* Extract
+ + +
From 5ddc1fe2ded8ce28295c930cbd7fa5fb17b85a06 Mon Sep 17 00:00:00 2001
From: Xiaobanli-new <61371975+Xiaobanli-new@users.noreply.github.com>
Date: Tue, 3 Feb 2026 21:39:36 +0800
Subject: [PATCH 03/17] =?UTF-8?q?=E4=B9=A0=E9=A2=98=E4=B8=80?=
MIME-Version: 1.0
Content-Type: text/plain; charset=UTF-8
Content-Transfer-Encoding: 8bit

Added new includes and optimized graph processing rules to eliminate redundant transpose operations and merge them into matrix multiplication attributes.
---
 src/core/graph.cc | 228 +++++++++++++++++++++++++++++++++++++++++++++-
 1 file changed, 223 insertions(+), 5 deletions(-)

diff --git a/src/core/graph.cc b/src/core/graph.cc
index 3a90637..1a1ae0d 100644
--- a/src/core/graph.cc
+++ b/src/core/graph.cc
@@ -1,4 +1,7 @@
 #include "core/graph.h"
+#include "core/blob.h"
+#include "operators/matmul.h"
+#include "operators/transpose.h"
 #include <algorithm>
 #include <numeric>
 #include <queue>
@@ -106,6 +109,166 @@ namespace infini
         // 1. 去除冗余的算子（例如，两个相邻的算子都是 transpose 算子，且做的是相反的操作，可以将其全部删除）
         // 2. 合并算子（例如，矩阵乘算子中含有属性transA、transB，如果其输入存在transpose，且对最后两个维度做交换，就可以将transpose融入到矩阵乘算子的属性中去）
         // =================================== 作业 ===================================
+
+        IT_ASSERT(topo_sort() == true);
+
+        auto isSwapLast2Permute = [](const std::vector<int> &perm) -> bool
+        {
+            const int r = static_cast<int>(perm.size());
+            if (r < 2)
+                return false;
+            for (int i = 0; i < r - 2; ++i)
+                if (perm[i] != i)
+                    return false;
+            return perm[r - 2] == r - 1 && perm[r - 1] == r - 2;
+        };
+
+        auto isInversePermute = [](const std::vector<int> &p1,
+                                   const std::vector<int> &p2) -> bool
+        {
+            if (p1.size() != p2.size())
+                return false;
+            const int r = static_cast<int>(p1.size());
+            std::vector<int> inv(r, -1);
+            for (int i = 0; i < r; ++i)
+            {
+                const int v = p1[i];
+                if (v < 0 || v >= r || inv[v] != -1)
+                    return false;
+                inv[v] = i;
+            }
+            return inv == p2;
+        };
+
+        bool changed = true;
+        while (changed)
+        {
+            changed = false;
+
+            // 规则 1：消除连续 transpose（perm 互逆）
+            for (size_t i = 0; i < ops.size(); ++i)
+            {
+                auto op1 = ops[i];
+                if (op1->getOpType() != OpType::Transpose)
+                    continue;
+                auto t1 = as<TransposeObj>(op1);
+                auto out1 = t1->getOutput();
+                auto targets = out1->getTargets();
+                if (targets.size() != 1)
+ + +
(Lines of data)
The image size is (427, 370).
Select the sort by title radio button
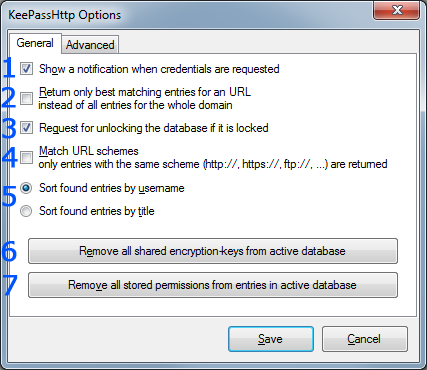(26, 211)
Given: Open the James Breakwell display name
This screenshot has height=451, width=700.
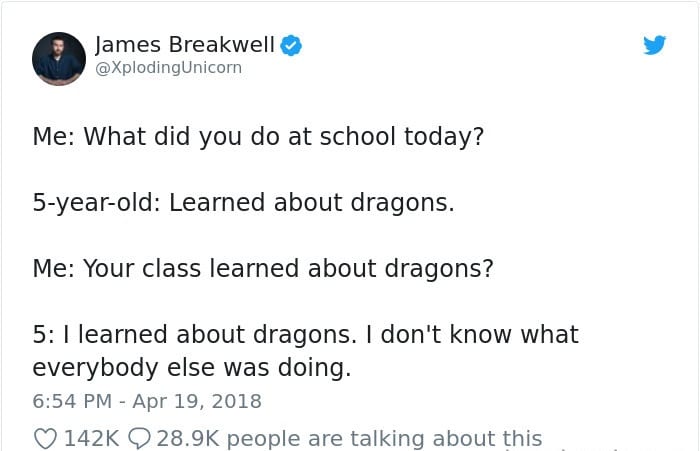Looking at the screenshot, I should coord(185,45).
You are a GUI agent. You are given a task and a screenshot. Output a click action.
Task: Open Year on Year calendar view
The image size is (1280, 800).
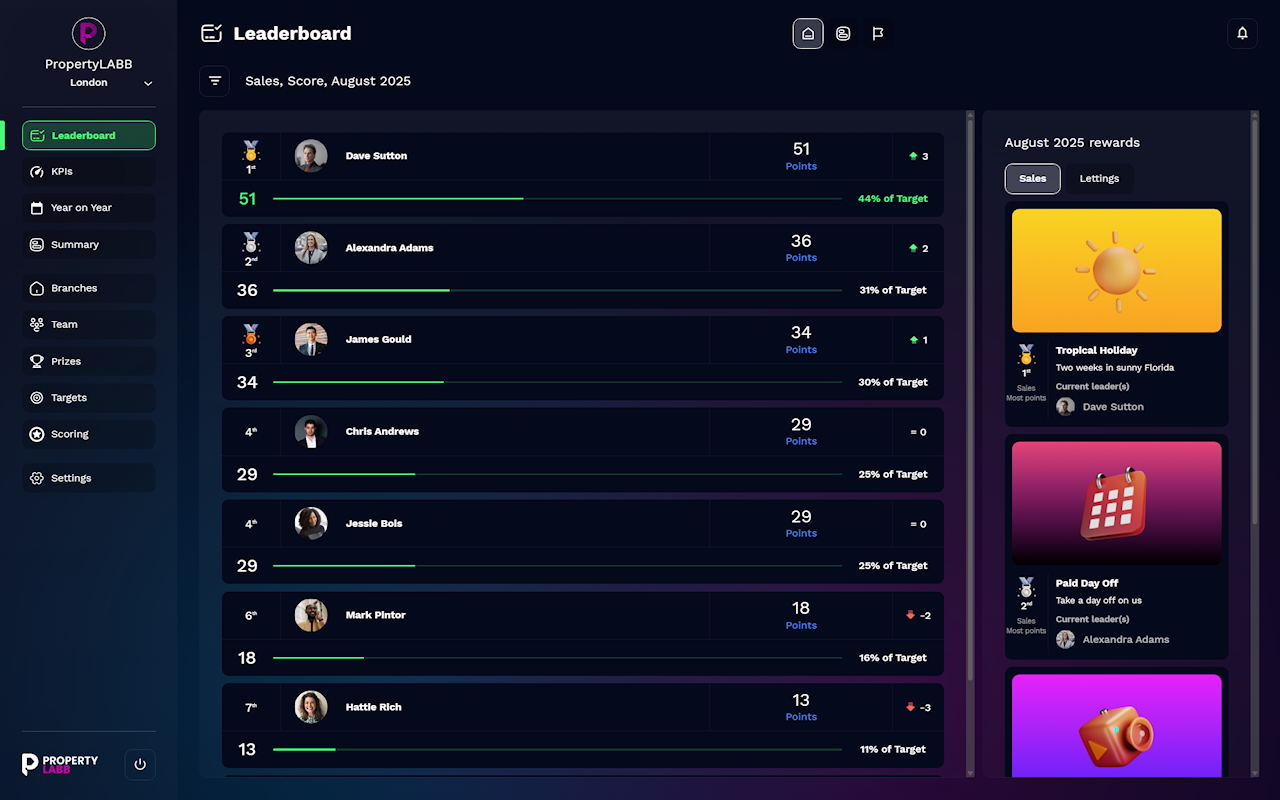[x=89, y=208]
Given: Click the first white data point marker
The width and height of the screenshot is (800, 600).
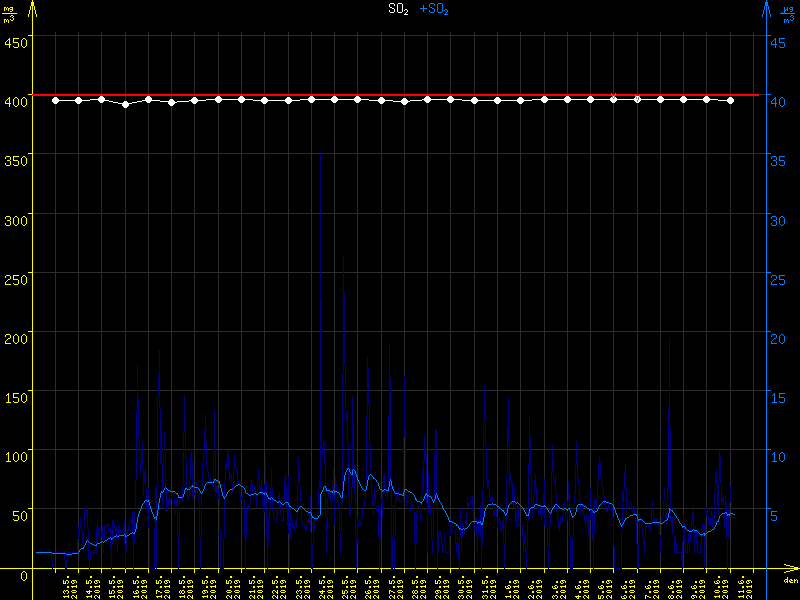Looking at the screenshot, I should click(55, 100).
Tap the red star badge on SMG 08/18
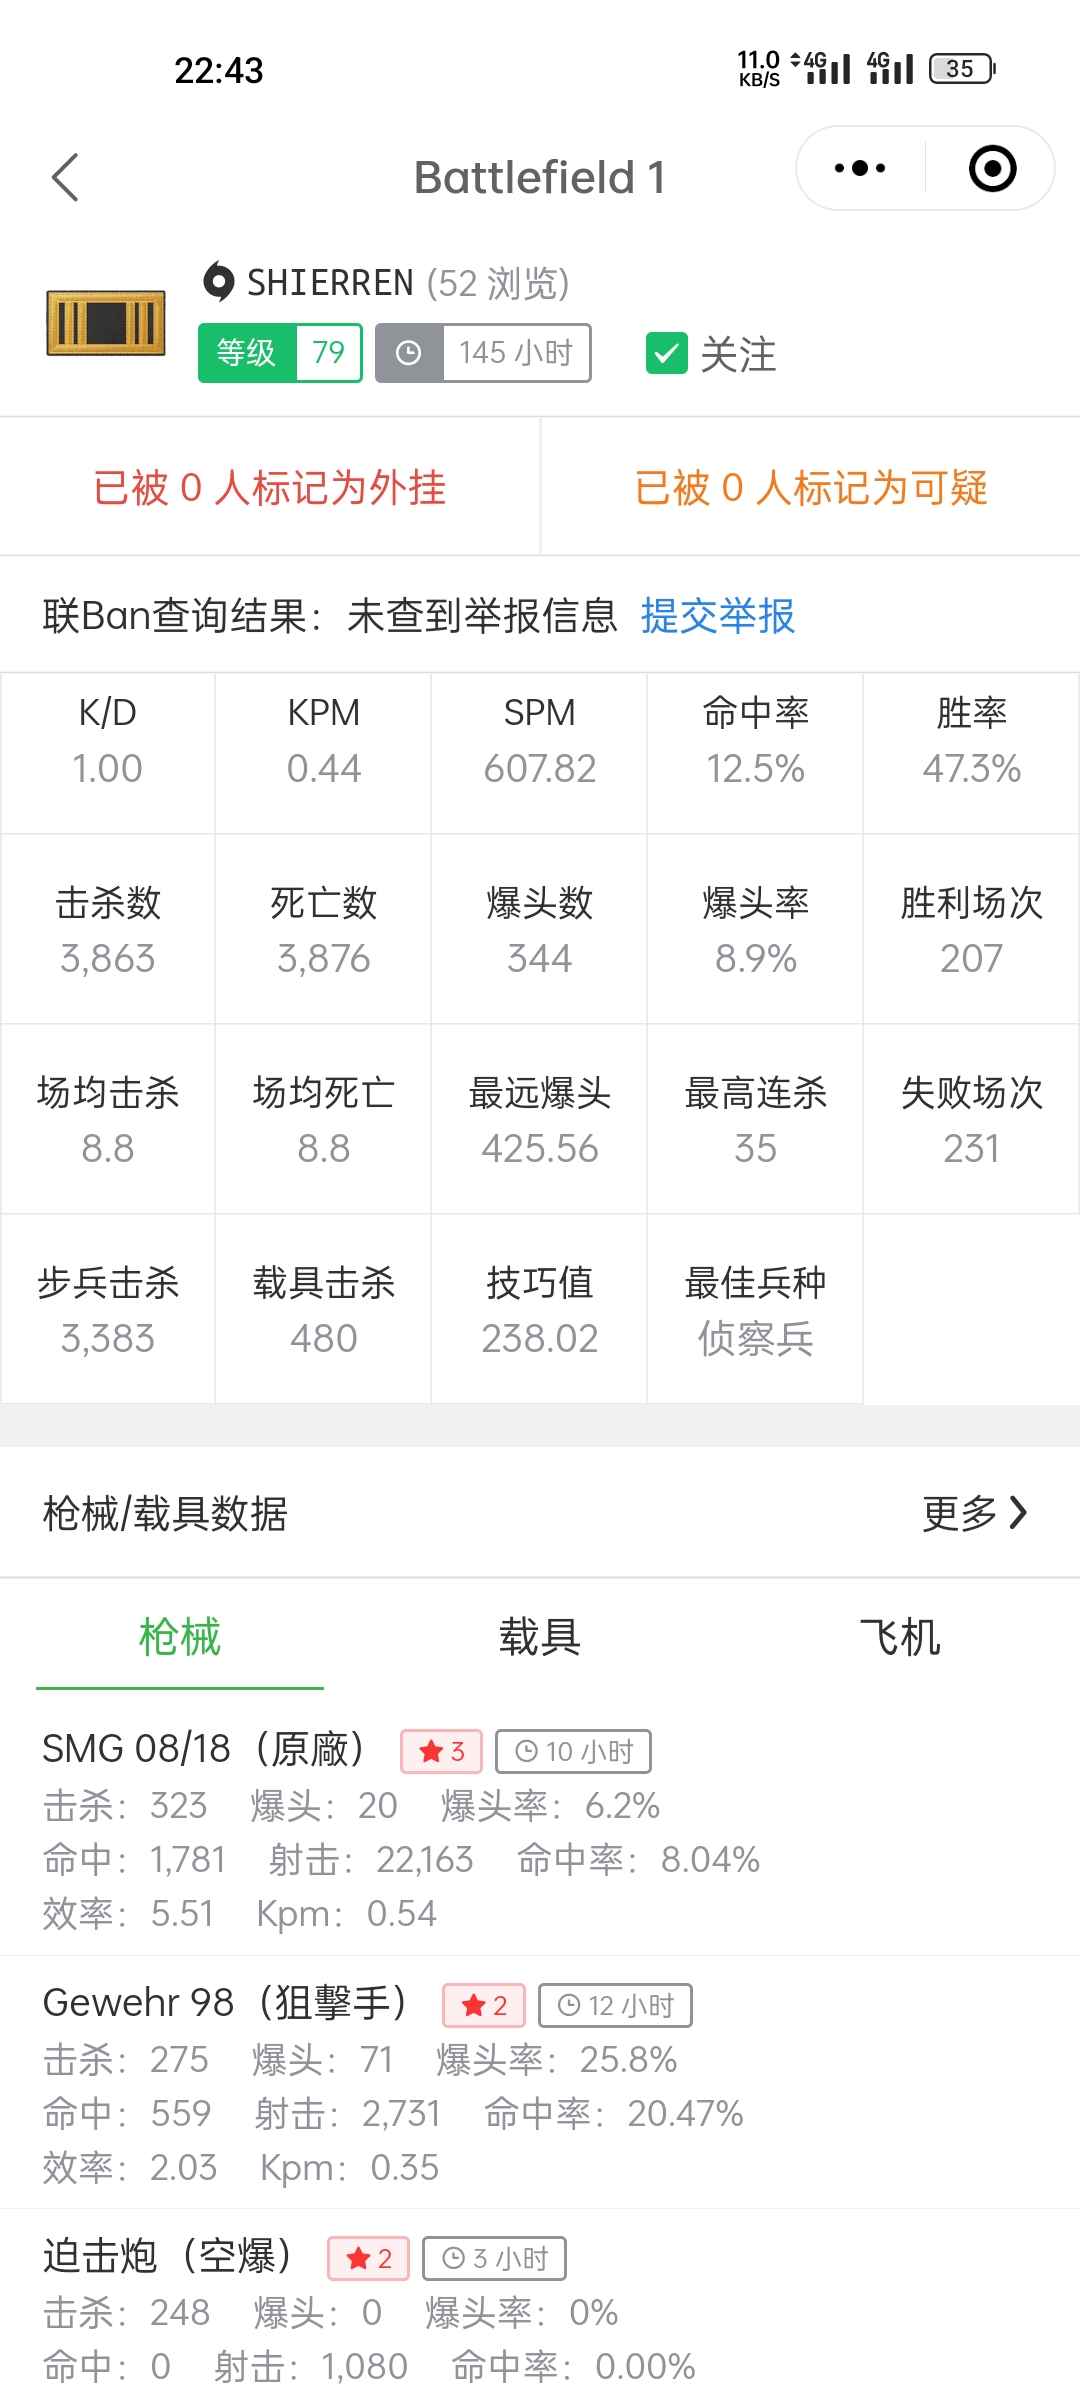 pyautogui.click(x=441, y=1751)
+ + +
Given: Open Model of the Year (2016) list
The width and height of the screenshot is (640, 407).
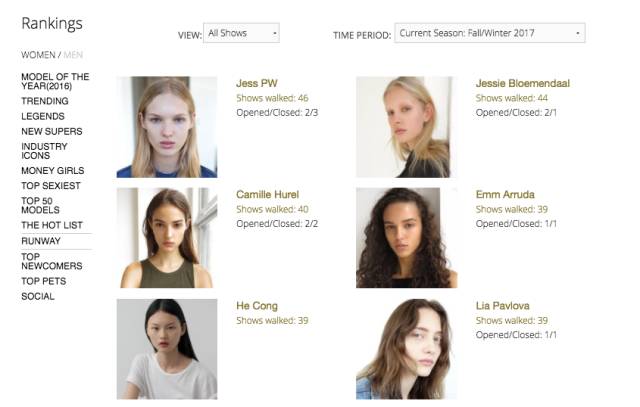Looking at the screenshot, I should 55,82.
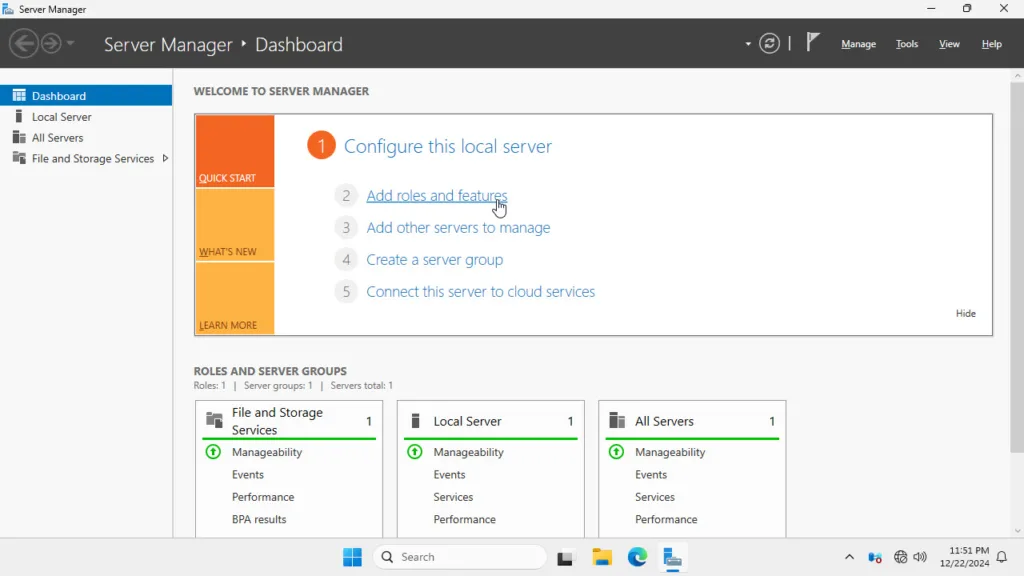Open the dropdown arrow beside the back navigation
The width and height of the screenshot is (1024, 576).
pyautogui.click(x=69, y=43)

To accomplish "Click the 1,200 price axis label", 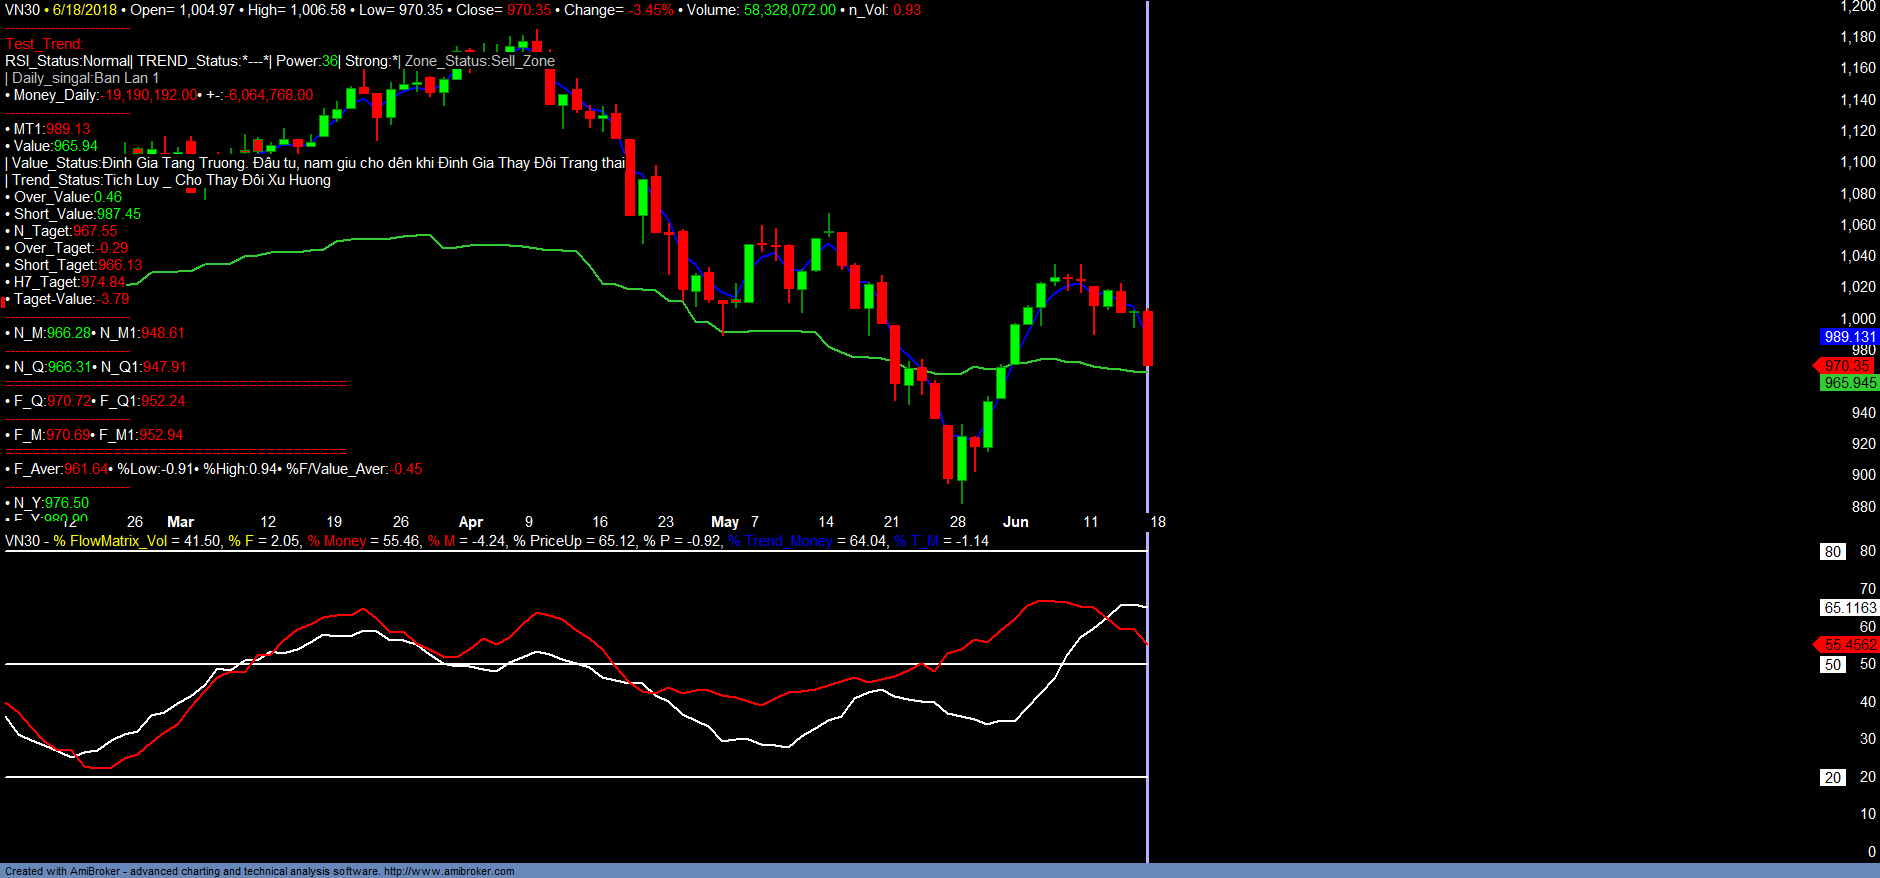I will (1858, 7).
+ + +
* Tasks for this exercise
[a] Render this sentence from the graph-optimization patch in French: "Added new includes and optimized graph processing rules to eliminate redundant transpose operations and merge them into matrix multiplication attributes."
[b] Write the next part of the graph-optimization patch, picking up right after its final line of code.
The records stand apart from the graph-optimization patch and are separate material.

* The answers
[a] Ajout de nouvelles directives include et optimisation des règles de traitement du graphe afin d'éliminer les opérations de transposition redondantes et de les fusionner dans les attributs de la multiplication matricielle.

[b]
+                    continue;
+                auto op2 = targets[0];
+                if (!op2 || op2->getOpType() != OpType::Transpose)
+                    continue;
+                auto t2 = as<TransposeObj>(op2);
+                if (t2->getInputs(0) != out1)
+                    continue;
+                if (!isInversePermute(t1->getPermute(), t2->getPermute()))
+                    continue;
+
+                auto in = t1->getInputs(0);
+                auto out2 = t2->getOutput();
+                for (auto &consumer : out2->getTargets())
+                    consumer->replaceInput(out2, in);
+
+                ops.erase(std::remove(ops.begin(), ops.end(), op1), ops.end());
+                ops.erase(std::remove(ops.begin(), ops.end(), op2), ops.end());
+                changed = true;
+                break;
+            }
+            if (changed)
+                continue;
+
+            // 规则 2：将 transpose(交换最后两维) 融合到 matmul 的 transA/transB
+            std::unordered_set<OperatorObj *> toRemove;
+            for (auto &op : ops)
+            {
+                if (op->getOpType() != OpType::MatMul)
+                    continue;
+                auto mm = as<MatmulObj>(op);
+                for (int inputIdx = 0; inputIdx < 2; ++inputIdx)
+                {
+                    auto in = mm->getInputs(inputIdx);
+                    auto src = in->getSource();
+                    if (!src || src->getOpType() != OpType::Transpose)
+                        continue;
+                    auto tr = as<TransposeObj>(src);
+                    if (tr->getOutput() != in)
+                        continue;
+                    if (!isSwapLast2Permute(tr->getPermute()))
+                        continue;
+
+                    auto trIn = tr->getInputs(0);
+                    mm->replaceInput(in, trIn);
+                    if (inputIdx == 0)
+                        mm->setTransA(!mm->getTransA());
+                    else
+                        mm->setTransB(!mm->getTransB());
+                    toRemove.insert(src.get());
+                    changed = true;
+                }
+            }
+            if (!toRemove.empty())
+            {
+                ops.erase(std::remove_if(ops.begin(), ops.end(),
+                                         [&](const Operator &op)
+                                         { return toRemove.count(op.get()) != 0; }),
+                          ops.end());
+            }
+        }
+
+        // 清理不再被任何算子引用的张量
+        {
+            std::unordered_set<TensorObj *> referenced;
+            referenced.reserve(tensors.size());
+            for (auto &op : ops)
+            {
+                for (auto &t : op->getInputs())
+                    referenced.insert(t.get());
+                for (auto &t : op->getOutputs())
+                    referenced.insert(t.get());
+            }
+            TensorVec kept;
+            kept.reserve(tensors.size());
+            for (auto &t : tensors)
+                if (referenced.count(t.get()) != 0)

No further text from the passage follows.